The iTunes Music Store features over 200,000 songs from music companies including BMG, EMI, Sony Music Entertainment, Universal and Warner. Users can easily search the entire music store to instantly locate any song by title, artist or album, or browse the entire collection of songs by genre, artist and album. Users can listen to a free 30-second high-quality preview of any song in the store, then purchase and download their favorite songs or complete albums in pristine digital quality with just one click.

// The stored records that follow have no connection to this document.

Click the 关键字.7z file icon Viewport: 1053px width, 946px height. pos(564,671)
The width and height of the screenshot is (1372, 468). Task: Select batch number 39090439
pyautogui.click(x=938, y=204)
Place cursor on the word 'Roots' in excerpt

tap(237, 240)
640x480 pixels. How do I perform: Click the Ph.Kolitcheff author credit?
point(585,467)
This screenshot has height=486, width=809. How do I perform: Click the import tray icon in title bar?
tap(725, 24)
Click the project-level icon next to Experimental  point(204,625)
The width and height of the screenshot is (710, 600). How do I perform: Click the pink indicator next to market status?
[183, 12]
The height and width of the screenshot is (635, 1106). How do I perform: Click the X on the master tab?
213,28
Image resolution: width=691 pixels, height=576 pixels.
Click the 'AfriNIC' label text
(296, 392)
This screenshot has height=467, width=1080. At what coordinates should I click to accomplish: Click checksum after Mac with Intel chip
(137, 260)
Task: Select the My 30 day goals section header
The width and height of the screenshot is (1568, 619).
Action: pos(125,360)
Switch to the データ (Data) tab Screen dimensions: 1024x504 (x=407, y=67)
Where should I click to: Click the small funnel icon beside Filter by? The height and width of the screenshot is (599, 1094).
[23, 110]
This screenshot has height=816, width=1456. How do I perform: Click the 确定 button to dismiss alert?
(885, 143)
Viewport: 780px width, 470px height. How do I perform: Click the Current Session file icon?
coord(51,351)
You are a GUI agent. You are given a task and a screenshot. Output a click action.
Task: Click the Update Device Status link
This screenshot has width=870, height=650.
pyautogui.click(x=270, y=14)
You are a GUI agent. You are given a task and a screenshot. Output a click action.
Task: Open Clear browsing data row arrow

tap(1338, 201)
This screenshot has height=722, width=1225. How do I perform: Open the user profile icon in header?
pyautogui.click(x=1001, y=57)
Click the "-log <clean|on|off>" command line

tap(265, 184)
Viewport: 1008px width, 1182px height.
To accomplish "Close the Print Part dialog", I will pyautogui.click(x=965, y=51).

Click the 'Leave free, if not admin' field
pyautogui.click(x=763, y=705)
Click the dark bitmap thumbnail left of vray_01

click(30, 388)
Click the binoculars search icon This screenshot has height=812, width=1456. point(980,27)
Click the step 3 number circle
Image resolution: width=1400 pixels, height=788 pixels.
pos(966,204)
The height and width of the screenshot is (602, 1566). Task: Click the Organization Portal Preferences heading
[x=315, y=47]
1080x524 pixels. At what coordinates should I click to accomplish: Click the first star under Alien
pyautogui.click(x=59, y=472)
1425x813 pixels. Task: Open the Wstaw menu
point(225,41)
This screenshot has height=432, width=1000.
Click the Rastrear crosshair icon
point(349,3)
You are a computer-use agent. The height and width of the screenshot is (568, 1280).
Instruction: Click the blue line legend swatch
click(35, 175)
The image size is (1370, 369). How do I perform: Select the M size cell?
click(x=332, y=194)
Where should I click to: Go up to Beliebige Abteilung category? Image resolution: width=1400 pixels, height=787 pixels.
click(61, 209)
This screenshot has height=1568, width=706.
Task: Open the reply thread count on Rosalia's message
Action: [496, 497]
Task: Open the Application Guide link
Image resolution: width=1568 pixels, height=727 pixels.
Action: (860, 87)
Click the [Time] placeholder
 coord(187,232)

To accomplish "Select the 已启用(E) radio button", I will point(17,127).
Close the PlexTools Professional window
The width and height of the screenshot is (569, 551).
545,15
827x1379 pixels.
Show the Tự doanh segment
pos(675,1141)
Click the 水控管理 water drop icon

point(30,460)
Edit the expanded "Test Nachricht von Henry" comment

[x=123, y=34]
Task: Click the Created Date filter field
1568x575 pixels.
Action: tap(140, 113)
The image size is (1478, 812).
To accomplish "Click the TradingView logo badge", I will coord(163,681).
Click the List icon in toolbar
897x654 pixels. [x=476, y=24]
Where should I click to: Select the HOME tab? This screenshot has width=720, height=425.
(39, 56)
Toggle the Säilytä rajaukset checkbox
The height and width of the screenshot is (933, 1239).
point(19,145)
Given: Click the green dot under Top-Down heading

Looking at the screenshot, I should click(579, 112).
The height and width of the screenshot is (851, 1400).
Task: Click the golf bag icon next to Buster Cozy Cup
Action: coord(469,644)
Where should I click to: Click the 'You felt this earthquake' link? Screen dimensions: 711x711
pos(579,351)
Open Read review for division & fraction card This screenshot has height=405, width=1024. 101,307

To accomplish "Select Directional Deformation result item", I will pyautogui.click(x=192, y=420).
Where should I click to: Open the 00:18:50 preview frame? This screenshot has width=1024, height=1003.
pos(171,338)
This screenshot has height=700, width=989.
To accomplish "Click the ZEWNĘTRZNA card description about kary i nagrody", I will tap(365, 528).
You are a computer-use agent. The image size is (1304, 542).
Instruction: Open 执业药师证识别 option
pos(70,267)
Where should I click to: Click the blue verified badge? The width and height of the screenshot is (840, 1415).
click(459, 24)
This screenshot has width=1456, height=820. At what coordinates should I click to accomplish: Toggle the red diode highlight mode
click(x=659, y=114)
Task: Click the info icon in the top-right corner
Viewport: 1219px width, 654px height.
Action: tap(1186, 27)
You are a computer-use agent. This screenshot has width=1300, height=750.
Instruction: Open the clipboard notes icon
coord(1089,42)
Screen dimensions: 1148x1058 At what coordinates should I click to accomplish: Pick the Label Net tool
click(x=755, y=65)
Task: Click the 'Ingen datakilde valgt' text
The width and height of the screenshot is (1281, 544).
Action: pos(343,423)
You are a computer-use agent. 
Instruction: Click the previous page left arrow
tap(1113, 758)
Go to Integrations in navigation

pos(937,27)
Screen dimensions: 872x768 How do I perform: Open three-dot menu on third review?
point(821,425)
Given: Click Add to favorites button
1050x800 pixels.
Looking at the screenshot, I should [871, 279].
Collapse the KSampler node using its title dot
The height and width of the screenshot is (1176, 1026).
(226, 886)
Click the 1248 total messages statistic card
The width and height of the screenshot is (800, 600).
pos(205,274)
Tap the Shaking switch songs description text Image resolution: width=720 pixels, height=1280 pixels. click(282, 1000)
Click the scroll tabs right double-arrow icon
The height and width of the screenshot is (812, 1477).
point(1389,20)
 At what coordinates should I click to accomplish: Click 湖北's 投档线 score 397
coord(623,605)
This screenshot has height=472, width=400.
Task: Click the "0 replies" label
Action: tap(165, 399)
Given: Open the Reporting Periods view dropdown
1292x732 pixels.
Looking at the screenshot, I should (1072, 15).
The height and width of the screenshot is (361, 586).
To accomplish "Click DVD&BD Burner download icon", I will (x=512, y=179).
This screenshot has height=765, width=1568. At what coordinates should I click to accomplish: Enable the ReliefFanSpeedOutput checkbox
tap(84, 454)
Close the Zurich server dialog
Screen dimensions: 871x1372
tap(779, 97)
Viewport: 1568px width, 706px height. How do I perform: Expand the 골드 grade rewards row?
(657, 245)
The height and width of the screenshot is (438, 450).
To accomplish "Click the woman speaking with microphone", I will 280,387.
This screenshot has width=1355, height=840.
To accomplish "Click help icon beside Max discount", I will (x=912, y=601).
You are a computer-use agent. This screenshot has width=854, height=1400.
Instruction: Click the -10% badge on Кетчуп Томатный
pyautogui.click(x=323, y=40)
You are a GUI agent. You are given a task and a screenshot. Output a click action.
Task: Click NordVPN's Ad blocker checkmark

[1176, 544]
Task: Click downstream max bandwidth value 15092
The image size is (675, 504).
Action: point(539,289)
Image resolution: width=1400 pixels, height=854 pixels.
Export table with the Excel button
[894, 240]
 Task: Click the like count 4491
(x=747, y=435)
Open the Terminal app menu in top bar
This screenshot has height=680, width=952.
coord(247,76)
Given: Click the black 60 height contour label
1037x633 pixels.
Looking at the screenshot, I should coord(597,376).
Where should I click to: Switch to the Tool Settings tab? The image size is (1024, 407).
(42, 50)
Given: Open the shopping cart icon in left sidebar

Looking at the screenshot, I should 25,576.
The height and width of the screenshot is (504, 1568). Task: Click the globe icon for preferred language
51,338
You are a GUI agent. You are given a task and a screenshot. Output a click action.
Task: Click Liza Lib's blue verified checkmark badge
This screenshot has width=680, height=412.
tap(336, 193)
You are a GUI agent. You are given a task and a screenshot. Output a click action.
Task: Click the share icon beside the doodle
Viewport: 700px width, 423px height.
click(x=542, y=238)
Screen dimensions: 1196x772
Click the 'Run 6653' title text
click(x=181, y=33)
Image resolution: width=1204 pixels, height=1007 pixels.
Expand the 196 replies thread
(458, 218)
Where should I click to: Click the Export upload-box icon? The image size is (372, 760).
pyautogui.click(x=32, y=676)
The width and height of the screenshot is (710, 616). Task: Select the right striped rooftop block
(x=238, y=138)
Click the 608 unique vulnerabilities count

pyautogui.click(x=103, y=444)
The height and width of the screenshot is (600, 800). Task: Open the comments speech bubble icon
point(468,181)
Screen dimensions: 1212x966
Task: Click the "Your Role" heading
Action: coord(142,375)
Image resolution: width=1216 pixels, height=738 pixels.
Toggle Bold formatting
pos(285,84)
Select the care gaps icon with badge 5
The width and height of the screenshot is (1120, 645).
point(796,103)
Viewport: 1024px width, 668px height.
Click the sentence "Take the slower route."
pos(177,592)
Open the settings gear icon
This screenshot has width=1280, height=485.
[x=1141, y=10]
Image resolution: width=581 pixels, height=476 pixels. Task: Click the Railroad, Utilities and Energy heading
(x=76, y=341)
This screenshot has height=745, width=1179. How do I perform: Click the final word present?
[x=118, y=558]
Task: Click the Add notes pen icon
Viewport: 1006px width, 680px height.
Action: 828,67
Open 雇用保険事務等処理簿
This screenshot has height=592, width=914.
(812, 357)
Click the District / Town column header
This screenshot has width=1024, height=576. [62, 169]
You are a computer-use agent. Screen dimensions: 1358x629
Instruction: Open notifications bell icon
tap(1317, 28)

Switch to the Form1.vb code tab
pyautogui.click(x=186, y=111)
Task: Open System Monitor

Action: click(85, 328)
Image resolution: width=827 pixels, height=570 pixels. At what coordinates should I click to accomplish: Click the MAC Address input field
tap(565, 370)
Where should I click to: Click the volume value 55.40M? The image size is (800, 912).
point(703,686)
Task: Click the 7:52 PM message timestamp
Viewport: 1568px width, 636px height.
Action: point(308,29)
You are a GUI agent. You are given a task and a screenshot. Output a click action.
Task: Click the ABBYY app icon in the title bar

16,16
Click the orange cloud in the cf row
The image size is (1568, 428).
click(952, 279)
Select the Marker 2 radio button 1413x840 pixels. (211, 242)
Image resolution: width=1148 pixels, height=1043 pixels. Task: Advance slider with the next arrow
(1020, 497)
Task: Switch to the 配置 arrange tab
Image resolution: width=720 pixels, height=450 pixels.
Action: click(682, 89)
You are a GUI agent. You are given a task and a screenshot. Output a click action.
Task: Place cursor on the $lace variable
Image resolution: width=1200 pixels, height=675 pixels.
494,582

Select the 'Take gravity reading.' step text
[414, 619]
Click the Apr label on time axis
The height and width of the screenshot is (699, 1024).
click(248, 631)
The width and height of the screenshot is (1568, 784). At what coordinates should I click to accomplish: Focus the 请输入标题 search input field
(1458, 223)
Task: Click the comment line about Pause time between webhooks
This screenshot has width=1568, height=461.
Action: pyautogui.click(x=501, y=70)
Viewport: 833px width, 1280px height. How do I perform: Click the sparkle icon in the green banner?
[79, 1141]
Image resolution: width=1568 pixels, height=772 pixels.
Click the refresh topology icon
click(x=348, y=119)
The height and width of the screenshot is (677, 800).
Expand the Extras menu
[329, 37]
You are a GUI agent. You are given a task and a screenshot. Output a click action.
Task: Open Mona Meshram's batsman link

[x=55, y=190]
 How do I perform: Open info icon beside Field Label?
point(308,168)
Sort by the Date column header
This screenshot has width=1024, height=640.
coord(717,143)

The iTunes Music Store also features exclusive tracks from over 20 artists, including Bob Dylan, U2, Eminem, Sheryl Crow and Sting, as well as special music videos from several of these artists which users can watch for free. In addition, the iTunes Music Store highlights new releases, staff favorites and up-and-coming artists, and delivers a compelling variety of music from many genres and time periods, ranging from Rock and Hip Hop to Jazz and Classical. The ability to browse the entire music store by genre, artist and album combined with free high-quality previews of every song lets users explore music in an entirely new way, to easily find the hits they love and discover gems they’ve never heard before.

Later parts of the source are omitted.